== WHAT YOU HAVE TO DO ==
In the listing below, locate the lines that hold the string "resolution". Copy those lines.

== TASK INPUT ==
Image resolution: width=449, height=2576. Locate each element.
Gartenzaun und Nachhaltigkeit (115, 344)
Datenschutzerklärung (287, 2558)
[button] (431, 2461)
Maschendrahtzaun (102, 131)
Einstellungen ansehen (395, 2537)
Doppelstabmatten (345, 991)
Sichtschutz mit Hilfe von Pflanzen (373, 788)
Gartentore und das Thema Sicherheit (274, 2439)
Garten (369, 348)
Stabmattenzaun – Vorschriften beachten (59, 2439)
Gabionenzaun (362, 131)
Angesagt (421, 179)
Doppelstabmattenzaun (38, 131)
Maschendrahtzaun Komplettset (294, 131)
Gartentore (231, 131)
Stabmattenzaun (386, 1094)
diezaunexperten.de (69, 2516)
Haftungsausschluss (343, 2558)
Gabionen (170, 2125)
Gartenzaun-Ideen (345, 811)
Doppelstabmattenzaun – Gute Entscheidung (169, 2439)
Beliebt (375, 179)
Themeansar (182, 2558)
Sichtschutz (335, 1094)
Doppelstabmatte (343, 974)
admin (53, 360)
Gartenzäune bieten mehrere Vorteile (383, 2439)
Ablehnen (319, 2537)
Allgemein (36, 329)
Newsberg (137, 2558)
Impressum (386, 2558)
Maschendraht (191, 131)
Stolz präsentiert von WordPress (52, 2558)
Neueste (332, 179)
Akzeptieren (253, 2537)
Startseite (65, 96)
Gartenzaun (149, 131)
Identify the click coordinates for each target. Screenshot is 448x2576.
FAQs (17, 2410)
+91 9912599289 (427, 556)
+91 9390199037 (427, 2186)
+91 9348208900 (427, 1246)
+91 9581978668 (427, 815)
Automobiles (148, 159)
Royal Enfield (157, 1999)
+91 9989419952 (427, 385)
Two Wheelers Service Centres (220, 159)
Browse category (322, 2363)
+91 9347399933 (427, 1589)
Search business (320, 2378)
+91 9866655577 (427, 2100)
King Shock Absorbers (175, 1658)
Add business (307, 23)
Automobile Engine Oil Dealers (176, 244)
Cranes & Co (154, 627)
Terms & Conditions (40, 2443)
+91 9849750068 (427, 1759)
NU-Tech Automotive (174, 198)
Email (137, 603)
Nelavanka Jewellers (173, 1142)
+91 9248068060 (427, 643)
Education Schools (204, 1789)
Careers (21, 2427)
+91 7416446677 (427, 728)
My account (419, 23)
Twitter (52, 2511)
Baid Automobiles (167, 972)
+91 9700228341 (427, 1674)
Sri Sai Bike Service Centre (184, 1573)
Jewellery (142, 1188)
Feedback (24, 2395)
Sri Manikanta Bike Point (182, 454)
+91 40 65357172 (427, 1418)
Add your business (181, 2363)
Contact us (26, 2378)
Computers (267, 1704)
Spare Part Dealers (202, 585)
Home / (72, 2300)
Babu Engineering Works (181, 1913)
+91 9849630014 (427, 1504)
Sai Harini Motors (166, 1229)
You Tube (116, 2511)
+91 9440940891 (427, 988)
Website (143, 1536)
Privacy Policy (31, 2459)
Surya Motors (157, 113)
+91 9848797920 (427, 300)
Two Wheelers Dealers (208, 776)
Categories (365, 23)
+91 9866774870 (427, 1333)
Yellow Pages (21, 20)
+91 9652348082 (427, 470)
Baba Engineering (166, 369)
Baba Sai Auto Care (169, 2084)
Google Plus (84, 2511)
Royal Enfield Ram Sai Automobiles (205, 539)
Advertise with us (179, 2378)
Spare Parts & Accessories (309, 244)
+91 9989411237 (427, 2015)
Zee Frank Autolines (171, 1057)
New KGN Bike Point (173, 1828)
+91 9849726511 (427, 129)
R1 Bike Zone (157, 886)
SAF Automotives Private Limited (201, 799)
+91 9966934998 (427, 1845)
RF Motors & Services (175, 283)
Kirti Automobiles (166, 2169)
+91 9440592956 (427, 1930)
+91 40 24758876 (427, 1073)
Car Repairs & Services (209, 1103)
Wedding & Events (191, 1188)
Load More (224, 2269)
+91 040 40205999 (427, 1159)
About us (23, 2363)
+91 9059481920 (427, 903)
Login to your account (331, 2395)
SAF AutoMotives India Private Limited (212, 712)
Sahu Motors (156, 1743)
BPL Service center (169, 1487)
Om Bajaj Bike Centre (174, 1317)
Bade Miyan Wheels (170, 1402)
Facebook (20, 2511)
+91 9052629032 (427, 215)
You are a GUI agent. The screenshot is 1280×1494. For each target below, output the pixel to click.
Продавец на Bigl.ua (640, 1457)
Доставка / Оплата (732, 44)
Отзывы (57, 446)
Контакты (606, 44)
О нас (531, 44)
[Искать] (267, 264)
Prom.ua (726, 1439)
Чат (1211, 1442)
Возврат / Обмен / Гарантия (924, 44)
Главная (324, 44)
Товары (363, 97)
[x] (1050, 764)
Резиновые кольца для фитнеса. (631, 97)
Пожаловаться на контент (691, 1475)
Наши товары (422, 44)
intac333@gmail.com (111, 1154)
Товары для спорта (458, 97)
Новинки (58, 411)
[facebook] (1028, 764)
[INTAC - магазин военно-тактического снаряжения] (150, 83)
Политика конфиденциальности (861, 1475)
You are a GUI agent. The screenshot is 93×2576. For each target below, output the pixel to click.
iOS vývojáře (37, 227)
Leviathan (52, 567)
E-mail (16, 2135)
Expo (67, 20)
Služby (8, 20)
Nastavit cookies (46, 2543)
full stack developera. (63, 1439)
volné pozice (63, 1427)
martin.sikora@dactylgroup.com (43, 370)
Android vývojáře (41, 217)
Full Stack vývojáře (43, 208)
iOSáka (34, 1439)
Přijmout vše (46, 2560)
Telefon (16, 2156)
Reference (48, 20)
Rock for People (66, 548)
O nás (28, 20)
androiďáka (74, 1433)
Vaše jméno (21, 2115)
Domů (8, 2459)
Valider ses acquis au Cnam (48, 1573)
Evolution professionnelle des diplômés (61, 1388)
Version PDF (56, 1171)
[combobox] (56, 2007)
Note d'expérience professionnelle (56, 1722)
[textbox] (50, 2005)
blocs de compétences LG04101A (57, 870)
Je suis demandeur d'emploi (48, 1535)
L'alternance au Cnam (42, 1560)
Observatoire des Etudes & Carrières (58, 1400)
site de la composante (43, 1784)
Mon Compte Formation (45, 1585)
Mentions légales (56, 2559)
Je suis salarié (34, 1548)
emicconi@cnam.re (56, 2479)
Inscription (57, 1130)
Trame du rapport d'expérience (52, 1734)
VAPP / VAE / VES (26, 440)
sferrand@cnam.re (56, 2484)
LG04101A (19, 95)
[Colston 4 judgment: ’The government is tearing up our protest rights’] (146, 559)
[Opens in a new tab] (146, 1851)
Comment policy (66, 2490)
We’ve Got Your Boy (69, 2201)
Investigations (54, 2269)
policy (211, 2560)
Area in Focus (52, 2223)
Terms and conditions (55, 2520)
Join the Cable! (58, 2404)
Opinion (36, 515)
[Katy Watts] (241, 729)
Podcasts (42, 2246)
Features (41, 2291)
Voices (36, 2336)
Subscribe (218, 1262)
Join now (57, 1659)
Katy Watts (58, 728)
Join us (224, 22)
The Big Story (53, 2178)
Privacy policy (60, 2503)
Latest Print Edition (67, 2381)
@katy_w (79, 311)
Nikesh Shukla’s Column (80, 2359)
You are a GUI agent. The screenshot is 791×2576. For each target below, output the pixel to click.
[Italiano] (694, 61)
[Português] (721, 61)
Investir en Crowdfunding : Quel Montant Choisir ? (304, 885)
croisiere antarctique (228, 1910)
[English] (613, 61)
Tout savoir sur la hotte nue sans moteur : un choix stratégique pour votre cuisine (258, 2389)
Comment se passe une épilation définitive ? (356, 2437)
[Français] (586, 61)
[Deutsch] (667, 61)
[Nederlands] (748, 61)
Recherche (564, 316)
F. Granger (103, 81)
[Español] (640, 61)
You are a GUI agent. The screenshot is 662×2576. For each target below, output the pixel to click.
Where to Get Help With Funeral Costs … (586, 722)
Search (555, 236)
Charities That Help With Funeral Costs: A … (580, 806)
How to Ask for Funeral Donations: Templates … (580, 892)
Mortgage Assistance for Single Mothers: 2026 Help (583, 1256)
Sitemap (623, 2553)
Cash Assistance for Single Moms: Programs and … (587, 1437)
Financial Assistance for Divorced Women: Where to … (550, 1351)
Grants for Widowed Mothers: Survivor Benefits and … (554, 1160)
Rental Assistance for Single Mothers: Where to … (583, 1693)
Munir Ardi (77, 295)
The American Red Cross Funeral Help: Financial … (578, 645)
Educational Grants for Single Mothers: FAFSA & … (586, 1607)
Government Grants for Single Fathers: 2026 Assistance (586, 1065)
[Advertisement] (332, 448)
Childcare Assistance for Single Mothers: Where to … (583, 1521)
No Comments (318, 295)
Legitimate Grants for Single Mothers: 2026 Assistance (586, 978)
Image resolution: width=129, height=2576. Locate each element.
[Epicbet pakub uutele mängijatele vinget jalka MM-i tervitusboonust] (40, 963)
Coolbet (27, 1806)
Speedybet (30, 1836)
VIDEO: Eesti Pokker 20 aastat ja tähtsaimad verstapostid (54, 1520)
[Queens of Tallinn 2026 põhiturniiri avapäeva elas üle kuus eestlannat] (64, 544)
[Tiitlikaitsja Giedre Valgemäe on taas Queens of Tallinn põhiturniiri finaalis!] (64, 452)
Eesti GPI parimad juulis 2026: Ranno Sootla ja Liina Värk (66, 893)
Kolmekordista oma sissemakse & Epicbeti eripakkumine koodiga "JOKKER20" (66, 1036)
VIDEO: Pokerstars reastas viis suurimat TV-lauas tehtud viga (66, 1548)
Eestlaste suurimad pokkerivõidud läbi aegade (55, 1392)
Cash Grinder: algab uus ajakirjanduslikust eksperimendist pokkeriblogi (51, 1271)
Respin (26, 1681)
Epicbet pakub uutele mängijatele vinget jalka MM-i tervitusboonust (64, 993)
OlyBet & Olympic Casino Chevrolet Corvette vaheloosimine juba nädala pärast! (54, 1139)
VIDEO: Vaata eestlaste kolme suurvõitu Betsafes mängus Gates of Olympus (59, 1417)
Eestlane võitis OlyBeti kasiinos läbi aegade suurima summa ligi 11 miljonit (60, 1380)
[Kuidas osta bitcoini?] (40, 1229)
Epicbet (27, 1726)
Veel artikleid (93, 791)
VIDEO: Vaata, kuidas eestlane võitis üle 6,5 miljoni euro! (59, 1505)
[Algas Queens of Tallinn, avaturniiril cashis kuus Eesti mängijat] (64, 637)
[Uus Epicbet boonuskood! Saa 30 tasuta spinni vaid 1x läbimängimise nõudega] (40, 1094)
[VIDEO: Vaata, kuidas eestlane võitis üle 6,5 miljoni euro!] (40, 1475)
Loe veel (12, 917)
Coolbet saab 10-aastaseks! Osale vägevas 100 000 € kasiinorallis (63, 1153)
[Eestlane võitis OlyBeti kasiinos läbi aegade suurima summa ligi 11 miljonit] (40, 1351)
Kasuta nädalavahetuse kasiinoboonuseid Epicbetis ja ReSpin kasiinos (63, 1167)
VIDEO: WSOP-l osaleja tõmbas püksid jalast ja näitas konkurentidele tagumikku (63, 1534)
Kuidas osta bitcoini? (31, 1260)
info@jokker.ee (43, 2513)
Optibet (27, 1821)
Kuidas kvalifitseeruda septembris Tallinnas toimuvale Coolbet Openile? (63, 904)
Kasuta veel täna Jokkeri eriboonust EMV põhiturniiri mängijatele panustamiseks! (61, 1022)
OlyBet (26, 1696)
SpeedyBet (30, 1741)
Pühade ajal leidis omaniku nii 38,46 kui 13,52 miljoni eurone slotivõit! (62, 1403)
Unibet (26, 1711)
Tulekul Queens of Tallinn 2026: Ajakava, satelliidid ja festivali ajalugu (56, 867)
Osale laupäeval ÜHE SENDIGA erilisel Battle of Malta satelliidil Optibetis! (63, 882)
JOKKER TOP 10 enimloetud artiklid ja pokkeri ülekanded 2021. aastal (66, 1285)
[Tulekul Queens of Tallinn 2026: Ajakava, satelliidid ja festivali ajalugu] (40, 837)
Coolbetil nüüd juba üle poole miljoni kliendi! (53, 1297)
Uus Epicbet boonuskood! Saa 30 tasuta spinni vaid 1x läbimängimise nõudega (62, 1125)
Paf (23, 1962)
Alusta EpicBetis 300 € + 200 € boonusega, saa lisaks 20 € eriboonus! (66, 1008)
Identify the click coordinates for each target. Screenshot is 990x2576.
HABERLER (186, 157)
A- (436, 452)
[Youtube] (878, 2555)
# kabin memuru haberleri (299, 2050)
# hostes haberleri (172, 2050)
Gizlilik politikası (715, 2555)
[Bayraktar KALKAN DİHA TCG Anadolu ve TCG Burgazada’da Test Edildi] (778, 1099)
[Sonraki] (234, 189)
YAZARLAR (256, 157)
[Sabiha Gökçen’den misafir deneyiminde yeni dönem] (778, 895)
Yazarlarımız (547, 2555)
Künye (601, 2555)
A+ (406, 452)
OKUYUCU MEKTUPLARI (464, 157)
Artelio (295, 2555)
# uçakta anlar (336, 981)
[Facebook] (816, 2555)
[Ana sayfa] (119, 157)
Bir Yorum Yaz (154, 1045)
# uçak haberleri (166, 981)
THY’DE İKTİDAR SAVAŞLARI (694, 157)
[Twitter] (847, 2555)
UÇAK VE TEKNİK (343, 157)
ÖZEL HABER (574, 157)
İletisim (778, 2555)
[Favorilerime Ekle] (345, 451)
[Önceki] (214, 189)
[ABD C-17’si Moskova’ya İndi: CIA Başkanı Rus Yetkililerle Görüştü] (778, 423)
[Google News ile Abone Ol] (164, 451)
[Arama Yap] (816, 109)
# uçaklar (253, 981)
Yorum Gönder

== RESULT OF THE TASK ==
Image resolution: width=449, height=2576. Locate each element.
Image resolution: width=129, height=2576. Locate each element.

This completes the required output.